Amnesty International report that the Turkish military and its Arab allies have shown "a shameful lack of respect for the lives of civilians". The activists base their claims on the testimony of rescuers, displaced persons and journalists, according to whom "serious violations and war crimes" have taken place including "summary executions and attacks" that "killed or wounded civilians".
Among those denouncing the abuses of the Turks and their allies is a Syrian Christian politician, responsible for the Syriac National Council. Interviewed by the Catholic News Service (Cns), Bassam Ishak speaks of intimidation and targeted attacks against Armenians and Syriac Christians, who are prevented from accessing the lands and their properties in the disputed territories of the north-east. A serious problem, explains, especially in this period of cotton harvesting, among the main sources of income.
According to Ishak, a member of the Syrian Democratic Council, the pro-Turkish militants would have the order "not to physically touch the Christians", but are free to expropriate lands and property. Syrian armed groups allied with Ankara "are repeating what has been done in the past to Afrin", when the Turks invaded the city of northwestern Syria in 2018 with the help of armed gangs and mercenaries.
"In Afrin - Ishak says – they took the crops of the Kurds who lived in the area and now they do the same with the Christians. Ras al-Ayn Christians own at least one third of agricultural land. These forces are conducting a sort of soft ethnic cleansing. Christians are frightened by these gangs, and end up losing their source of income ", so they ask "why should they stay and live under Islamic extremists".
A Christian doctor of the city speaks of Turkish bombings on the night of the 24th, when the truce should have been in force, which caused "many deaths". The following day three nurses were shot in Suluk, near Tal Abyad, by Syrian militia allied with Turkey. Their mutilated bodies have been found in the sewer system.
These events, he says, show once more truce violations and abuses committed by Ankara and its allies. Added to this is the video posted on October 21 by the so-called Islam Army that invites its members to treat Christians as "second-class citizens" and force them to pay the jizya, the Islamic tax that minorities must pay to benefit from the protection of Muslims.
As reported by the group Doctors for Human Rights, despite the agreement between Russia and Turkey on 22 October, the situation remains "very harsh" for civilians.

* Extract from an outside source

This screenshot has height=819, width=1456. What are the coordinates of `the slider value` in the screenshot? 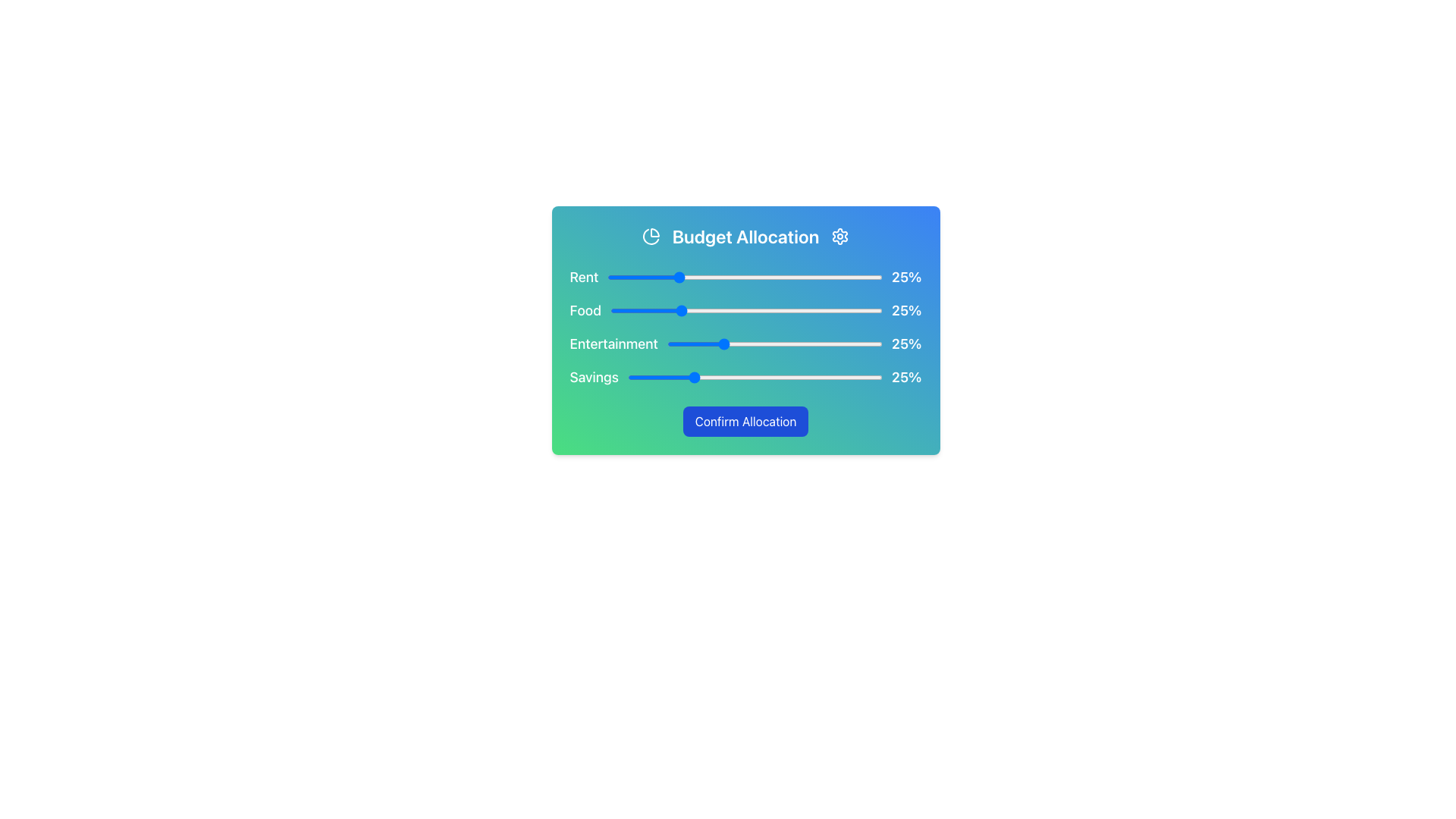 It's located at (692, 278).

Ankara, the activists add, must "immediately stop attacks against the civilians in Syria and respect human rights".
However, despite the words in the area there are violations of the truce and even in the last hours there has been a return to fighting. Syrian state media reports violent clashes in the border town of Ras al Ain, where Ankara aims to have created a "safe zone". The town is under the control of forces led by Syrian Kurds, supported by the soldiers of Bashar al-Assad who have been fighting for days with Ankara's troops.